At the time we lived off-the-grid on a ranch, an hour from the local hospital and three hours from a children's hospital. In the midst of long drives to daily appointments and therapies, I found out that our individual insurance policy had an autism exclusion so would not cover anything related to autism.
My frustrations mounted. I could see a demonstrated need for more support for rural autism families. In many large cities there are autism centers that walk families through the process step-by-step and offer cutting edge evidence-based therapy services. In rural areas many parents are still advised to take a wait-and-see approach. From diagnosis to funding to selecting appropriate therapies, rural families are largely left to figure things out for themselves.

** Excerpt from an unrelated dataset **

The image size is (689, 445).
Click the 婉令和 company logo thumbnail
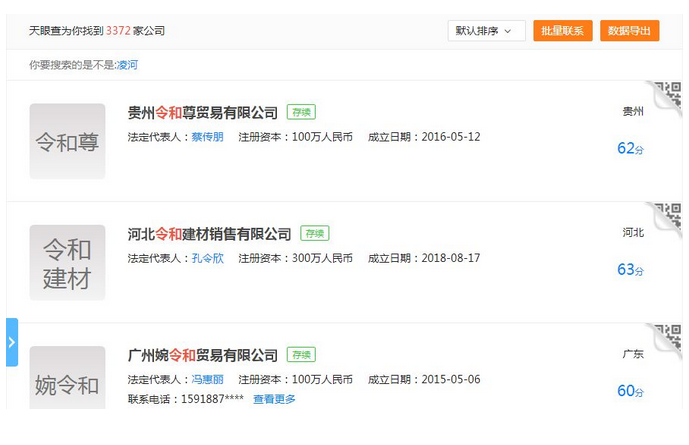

Early in our journey, I was lucky to meet Dr. Kristen Byra, a PhD-level, board-certified behavior analyst who has worked extensively with children on the autism spectrum. While I educated myself about autism insurance mandates and traced the flow of Medicaid dollars through the state disabilities system, Dr. Byra started working with my kids.
We arrived at the idea for our company, ABLE Interventions, after repeatedly failing to find an autism therapy app that could be customized for our ABA (Applied Behavior Analysis) program. We started ABLE with the mission to support families in rural and underserved areas and the ABA providers who work with them. (To that end, we also wrote “Help! My Child Has Autism! A Parent’s Guide to Start, Fund and Maintain an Evidence-Based Intervention.”)
It may seem an unlikely time to launch a new business. But there are benefits to being an entrepreneur when you’ve got kids with special needs — from having flexibility and the ability to make your own schedule to creating potential future employment opportunities for your disabled loved ones.